* Disconnecting nvmet-rdma
@ 2016-10-18 22:02 Bart Van Assche
2016-10-19 13:00 ` Christoph Hellwig
0 siblings, 1 reply; 5+ messages in thread
From: Bart Van Assche @ 2016-10-18 22:02 UTC (permalink / raw)
Hello Christoph,
Without the patch below I can easily trigger a NULL pointer dereference in
nvmet_rdma_queue_disconnect(). However, I don't think that that patch is
correct. Can you have a look at this?
Thanks,
Bart.
BUG: unable to handle kernel NULL pointer dereference at 0000000000000200
IP: [<ffffffffa0621488>] nvmet_rdma_queue_disconnect+0x18/0x70 [nvmet_rdma]

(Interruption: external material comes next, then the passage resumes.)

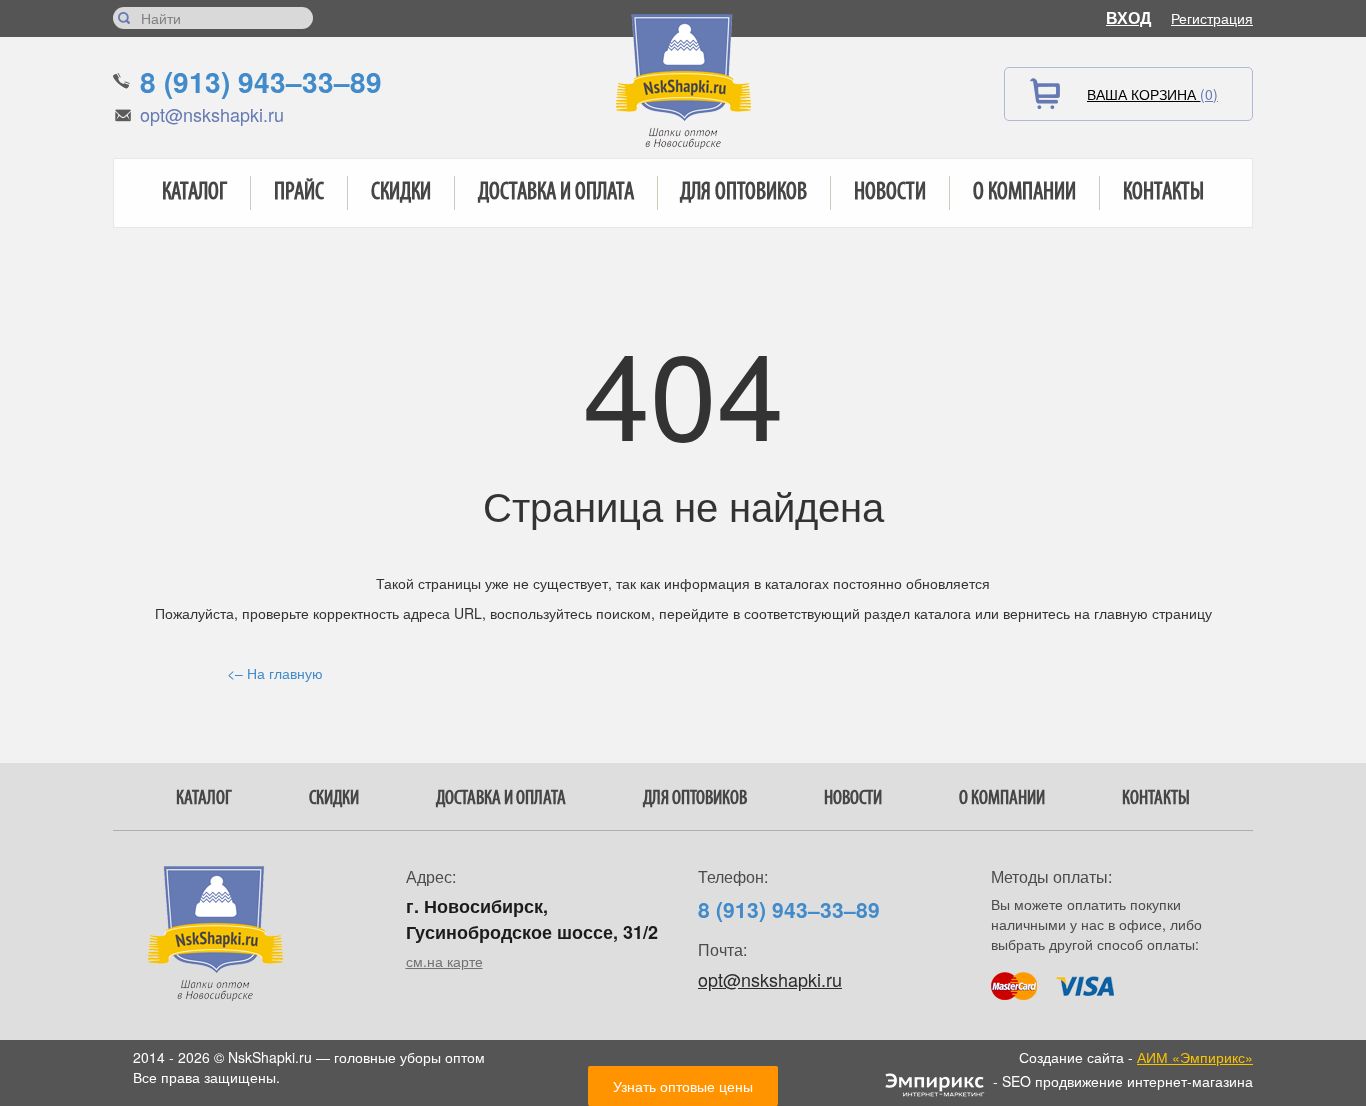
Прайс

Workqueue: ib_cm cm_work_handler [ib_cm]
Call Trace:
[<ffffffffa0623219>] nvmet_rdma_cm_handler+0x309/0x592 [nvmet_rdma]
[<ffffffffa0275461>] cma_ib_handler+0xa1/0x1f0 [rdma_cm]
[<ffffffffa025daa0>] cm_process_work+0x20/0x100 [ib_cm]
[<ffffffffa025e223>] cm_work_handler+0x6a3/0x1f68 [ib_cm]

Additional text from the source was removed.